Je n'avais pas la moindre idée que
Thomas Hardy avait débuté sa carrière d'écrivain, en 1871, par ce qui ressemble fort à un roman à sensation. Quelle (bonne) surprise ! Avec
Remèdes désespérés, nous sommes presque en plein sur les terres de
William Wilkie Collins ou de
Mary Elizabeth Braddon (tout débutant qu'il soit, Hardy est cependant déjà très supérieur à cette dernière pour ce qui est de la qualité de l'écriture).
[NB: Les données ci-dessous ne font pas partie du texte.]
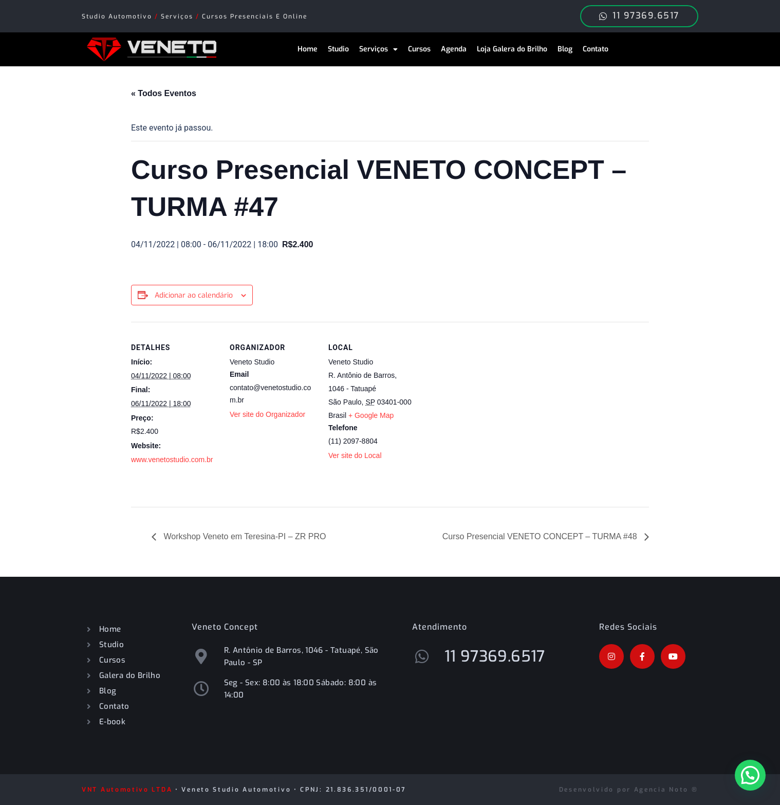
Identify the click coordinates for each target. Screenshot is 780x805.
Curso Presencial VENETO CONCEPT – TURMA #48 (540, 536)
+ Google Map (371, 415)
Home (308, 49)
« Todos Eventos (163, 93)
En tout cas, bien qu'il entre d'autres éléments plus « délicats » dans la recette, tous les ingrédients habituels du genre qui a fait les beaux jours des décennies 1860 et 1870 sont bien là : machination, chantage, secret de famille, usurpation d'identité, filatures, meurtre, rebondissements, suspense...
Si le
Thomas Hardy poétique, sensuel et sombre qui finira par entrer dans la postérité perce sous la surface, et si certains des thèmes qui deviendront récurrents dans son oeuvre sont déjà présents, nous sommes néanmoins encore assez loin de l'auteur qui, quelques années plus tard, accouchera d'incontestables chefs-d'oeuvre tels que
Loin de la foule déchaînée ou
Tess d'Urberville.
Ou peut-être pas si loin que ça finalement… Car, avec ce roman un peu bâtard (en ce sens qu'il semble contenir une bonne partie de la littérature anglaise du XIXe siècle par la variété de ses registres et de ses thèmes),
Thomas Hardy a parfaitement réussi à atteindre l'objectif qui devrait être celui de tout bon romancier qui se respecte et respecte son lecteur : captiver des toutes premières aux toutes dernières pages (ici, les toutes dernières pages sont carrément austeniennes !) En fait,
Remèdes désespérés est un tel page-turner en dépit de ses quelques faiblesses que l'on en vient vite à être convaincu que, tout en n'étant peut-être pas encore un écrivain totalement accompli,
Thomas Hardy était déjà un conteur consommé…
Une curiosité littéraire hautement, vivement, fortement, chaudement, chaleureusement recommandée ! (Oui, j'ai eu un prix sur les adverbes.)